* [Activity]:
From the line that includes "Uzzināt vairāk vai" to the last line of the records, inclusive, repeat each line exactly.

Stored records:
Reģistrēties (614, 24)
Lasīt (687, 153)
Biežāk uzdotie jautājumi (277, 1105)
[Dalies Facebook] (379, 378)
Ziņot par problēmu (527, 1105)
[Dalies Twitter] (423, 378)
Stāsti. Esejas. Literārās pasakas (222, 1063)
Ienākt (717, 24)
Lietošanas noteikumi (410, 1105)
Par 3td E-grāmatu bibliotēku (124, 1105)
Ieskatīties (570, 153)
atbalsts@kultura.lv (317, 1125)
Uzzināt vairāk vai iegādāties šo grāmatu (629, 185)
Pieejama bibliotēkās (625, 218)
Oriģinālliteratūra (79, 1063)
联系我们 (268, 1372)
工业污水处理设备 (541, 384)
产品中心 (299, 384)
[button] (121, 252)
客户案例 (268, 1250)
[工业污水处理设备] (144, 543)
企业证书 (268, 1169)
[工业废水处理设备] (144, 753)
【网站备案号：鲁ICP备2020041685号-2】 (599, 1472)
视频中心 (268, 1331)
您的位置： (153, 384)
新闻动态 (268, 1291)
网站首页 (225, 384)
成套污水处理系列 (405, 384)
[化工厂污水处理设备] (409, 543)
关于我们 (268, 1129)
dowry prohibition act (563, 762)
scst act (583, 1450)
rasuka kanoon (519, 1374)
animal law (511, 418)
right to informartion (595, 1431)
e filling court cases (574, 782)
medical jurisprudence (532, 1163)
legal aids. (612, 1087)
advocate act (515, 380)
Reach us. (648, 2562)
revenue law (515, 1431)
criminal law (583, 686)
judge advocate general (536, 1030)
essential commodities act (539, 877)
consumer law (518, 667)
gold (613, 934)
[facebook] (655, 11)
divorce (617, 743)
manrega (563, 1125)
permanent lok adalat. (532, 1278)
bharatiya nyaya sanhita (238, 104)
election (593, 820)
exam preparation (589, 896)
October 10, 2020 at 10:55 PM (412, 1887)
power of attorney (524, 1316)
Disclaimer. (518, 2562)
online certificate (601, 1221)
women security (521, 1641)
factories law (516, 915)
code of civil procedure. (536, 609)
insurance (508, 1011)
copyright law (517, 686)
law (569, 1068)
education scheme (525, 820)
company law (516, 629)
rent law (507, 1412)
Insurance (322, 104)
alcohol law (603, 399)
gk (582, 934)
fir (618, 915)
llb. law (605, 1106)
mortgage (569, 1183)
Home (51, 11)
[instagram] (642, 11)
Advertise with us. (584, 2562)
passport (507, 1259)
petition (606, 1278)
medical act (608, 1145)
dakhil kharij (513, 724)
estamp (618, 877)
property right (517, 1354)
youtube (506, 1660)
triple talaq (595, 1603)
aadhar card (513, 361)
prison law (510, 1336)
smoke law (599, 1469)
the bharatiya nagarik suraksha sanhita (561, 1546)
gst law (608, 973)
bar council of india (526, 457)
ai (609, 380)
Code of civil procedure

* [Answer below]:
Uzzināt vairāk vai iegādāties šo grāmatu (629, 185)
Pieejama bibliotēkās (625, 218)
Oriģinālliteratūra (79, 1063)
联系我们 (268, 1372)
工业污水处理设备 (541, 384)
产品中心 (299, 384)
[button] (121, 252)
客户案例 (268, 1250)
[工业污水处理设备] (144, 543)
企业证书 (268, 1169)
[工业废水处理设备] (144, 753)
【网站备案号：鲁ICP备2020041685号-2】 (599, 1472)
视频中心 (268, 1331)
您的位置： (153, 384)
新闻动态 (268, 1291)
网站首页 (225, 384)
成套污水处理系列 (405, 384)
[化工厂污水处理设备] (409, 543)
关于我们 (268, 1129)
dowry prohibition act (563, 762)
scst act (583, 1450)
rasuka kanoon (519, 1374)
animal law (511, 418)
right to informartion (595, 1431)
e filling court cases (574, 782)
medical jurisprudence (532, 1163)
legal aids. (612, 1087)
advocate act (515, 380)
Reach us. (648, 2562)
revenue law (515, 1431)
criminal law (583, 686)
judge advocate general (536, 1030)
essential commodities act (539, 877)
consumer law (518, 667)
gold (613, 934)
[facebook] (655, 11)
divorce (617, 743)
manrega (563, 1125)
permanent lok adalat. (532, 1278)
bharatiya nyaya sanhita (238, 104)
election (593, 820)
exam preparation (589, 896)
October 10, 2020 at 10:55 PM (412, 1887)
power of attorney (524, 1316)
Disclaimer. (518, 2562)
online certificate (601, 1221)
women security (521, 1641)
factories law (516, 915)
code of civil procedure. (536, 609)
insurance (508, 1011)
copyright law (517, 686)
law (569, 1068)
education scheme (525, 820)
company law (516, 629)
rent law (507, 1412)
Insurance (322, 104)
alcohol law (603, 399)
gk (582, 934)
fir (618, 915)
llb. law (605, 1106)
mortgage (569, 1183)
Home (51, 11)
[instagram] (642, 11)
Advertise with us. (584, 2562)
passport (507, 1259)
petition (606, 1278)
medical act (608, 1145)
dakhil kharij (513, 724)
estamp (618, 877)
property right (517, 1354)
youtube (506, 1660)
triple talaq (595, 1603)
aadhar card (513, 361)
prison law (510, 1336)
smoke law (599, 1469)
the bharatiya nagarik suraksha sanhita (561, 1546)
gst law (608, 973)
bar council of india (526, 457)
ai (609, 380)
Code of civil procedure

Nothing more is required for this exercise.